記事:ゆうじパパ(ライティング・ゼミ平日コース)
 
 
目の前に自分がファンになった人がいる。
お願いする時間も十分にある。
そんな状況の時、あなたはサインをもらわずにいられますか?
手元に色紙がないからあきらめる?
ペンを持ってないからあきらめる?
僕はノーだ。
「色紙もペンもないけど、サインしてもらってもいいですか?」
「えっ?!」
たしかサインをしてもらう為に、こんなやり取りから始まっただろうか……
 
 
今年の夏は暑い。とにかく暑い。いやもう、暑すぎて無理。
そんな異常気象の2018年7月26日、真っ昼間。
移動中嫌気がさすくらいの暑さを乗り越え、13時頃、僕は大阪にあるABCテレビのとある番組の収録会場にいた。
テレビ収録の観覧者として。
 
38歳にして初めてのテレビ収録参加。
僕は小さいころからテレビを見て育ったこともあり、テレビ局の中の景色に目を奪われていた。
「なんかおしゃれな雰囲気」
「うわ、視聴率の書いた紙、ほんとに壁とかに張り出されてる!!」
なかなかどうでもよさそうなことに食いついては、おっさんは年甲斐もなく、キャッキャとはしゃいでいた。
 
観覧車控室は、一般的なコンビニの売り場スペース半分くらい。
そのスペースに30人ほどが待機していた。
収録時には荷物は持ち込めないため両サイドに手荷物を置いておくのだが、このスペースのせいで、そんなに広くない部屋はさらに手狭に。
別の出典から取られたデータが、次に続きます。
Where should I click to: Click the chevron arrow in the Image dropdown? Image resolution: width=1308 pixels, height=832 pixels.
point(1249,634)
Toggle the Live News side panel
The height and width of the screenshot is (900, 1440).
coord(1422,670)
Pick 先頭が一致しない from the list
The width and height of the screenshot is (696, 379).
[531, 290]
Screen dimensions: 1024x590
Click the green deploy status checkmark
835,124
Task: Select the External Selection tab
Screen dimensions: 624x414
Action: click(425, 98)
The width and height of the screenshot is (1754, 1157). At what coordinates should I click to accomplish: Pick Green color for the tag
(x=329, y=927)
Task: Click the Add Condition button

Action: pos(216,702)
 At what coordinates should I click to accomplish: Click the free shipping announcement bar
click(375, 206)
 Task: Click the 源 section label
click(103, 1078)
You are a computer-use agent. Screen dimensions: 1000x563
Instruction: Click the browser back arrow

パイプ椅子も用意されていたが、数は十分でないのか座れそうになかったのでずっと立つしかなかった。
「若手芸人さんって、毎度このくらいのスペースにすし詰めにされてるんだろうか?」
そんなことを思いながら、僕たちは収録開始まで少し時間をつぶした。
 
そわそわしながら、何分くらい待っていただろう。
「それでは、順にスタジオにお入りいただきます」
との20代くらいの女性スタッフさんの誘導のもと遂にスタジオに向かう。
その道中、38歳のおっさんは目に映るものにワクワクし、
「うわ、あんなところにマネキン置いてある!」
「あそこに置いてあるやつ、なんかすごない?」
とか、色々言ってた気がする。
こうやって思い返して書いてると、なんだか自分が恥ずかしい。
そして決して長くない収録スタジオまでの道のりを終え、スタジオの中に入ると同時に赤、緑、白、青の回答者席が目に入ってきた。
 
この情報だけでなんの番組かお判りになった人もいるんじゃないだろうか?
 
そう。けっこうな昔から放送されている、25枚のパネルを取り合うあのクイズ番組だ。
収録会は、親子ペア大会。
小学生のお子さんと親御さんの二人が回答者となり、より多くのパネルをゲットしたチームが優勝となる。
優勝チームは最後のクイズに挑み、正解すると地中海クルーズのペアチケットがプレゼントされる。
ご、豪華。ゲットしたらすごいことだな。
 
各チームの応援団は6から10人ほど。
僕は赤の出演者知人として参加していた。赤チームはお父さんとその娘さんのペアだ。
順次応援団が着席したのち、回答者4組が入ってきた。皆、緊張の面持ちで。
それを見て、答えるわけでもない僕も勝手に緊張していた。
そしてしばらくした後、司会者の男性が入ってきた。
 
谷原章介さんだ。
もう46歳だそうなのだが、全くそんな感じに見えない。背も高く、すらっとしていて、醸し出す雰囲気は優しくもきりっとしている。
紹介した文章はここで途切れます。